__Assignment__. In this exercise, return only the lines that run from the line with "The image size is (804, 636)." to the end of the entries below, both included. Pictures are not copied.

Stored items:
====

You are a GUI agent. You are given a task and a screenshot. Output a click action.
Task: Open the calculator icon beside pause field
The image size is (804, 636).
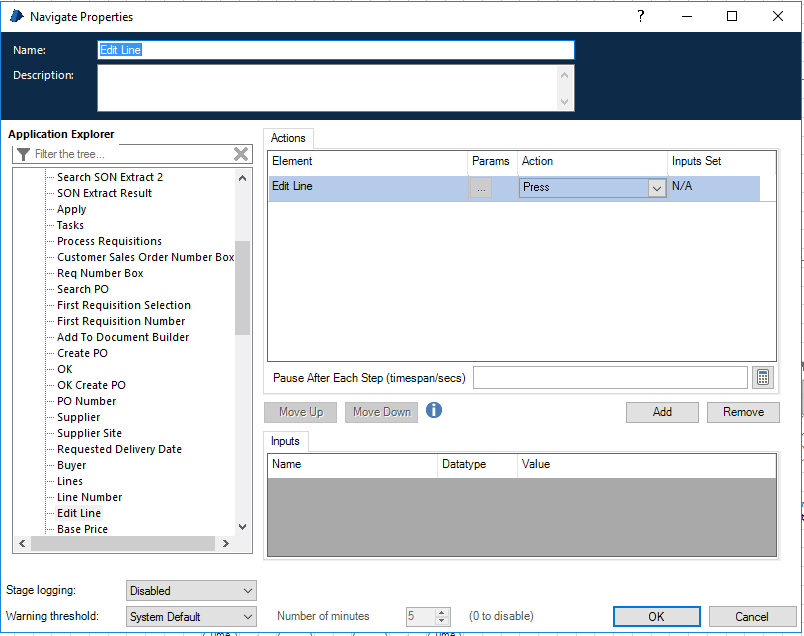(x=763, y=377)
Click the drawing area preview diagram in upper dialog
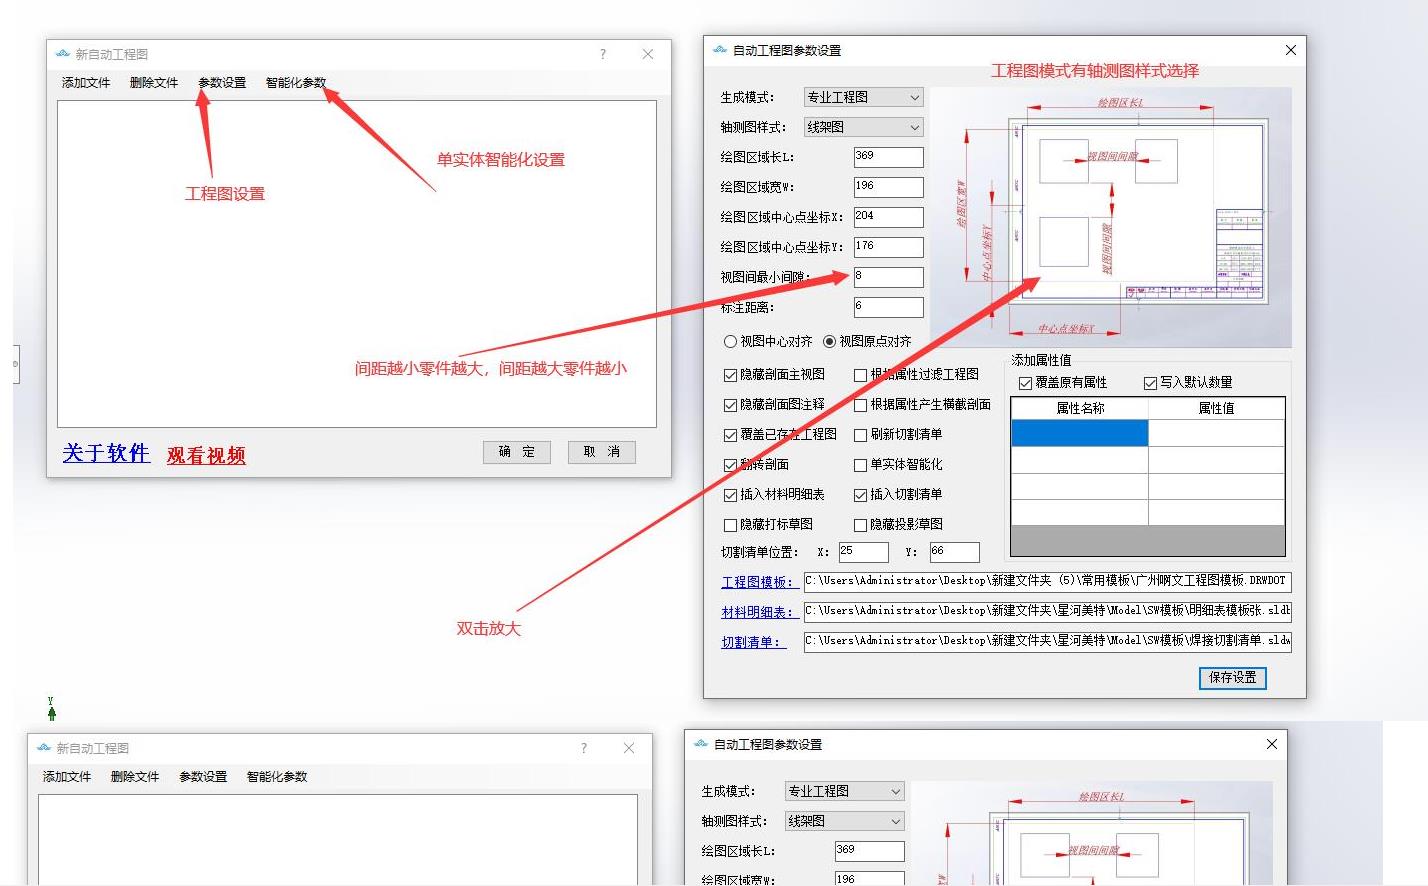1428x886 pixels. pyautogui.click(x=1110, y=217)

====

__Task result__.
The image size is (804, 636).
(x=763, y=377)
Click the drawing area preview diagram in upper dialog
1428x886 pixels. pyautogui.click(x=1110, y=217)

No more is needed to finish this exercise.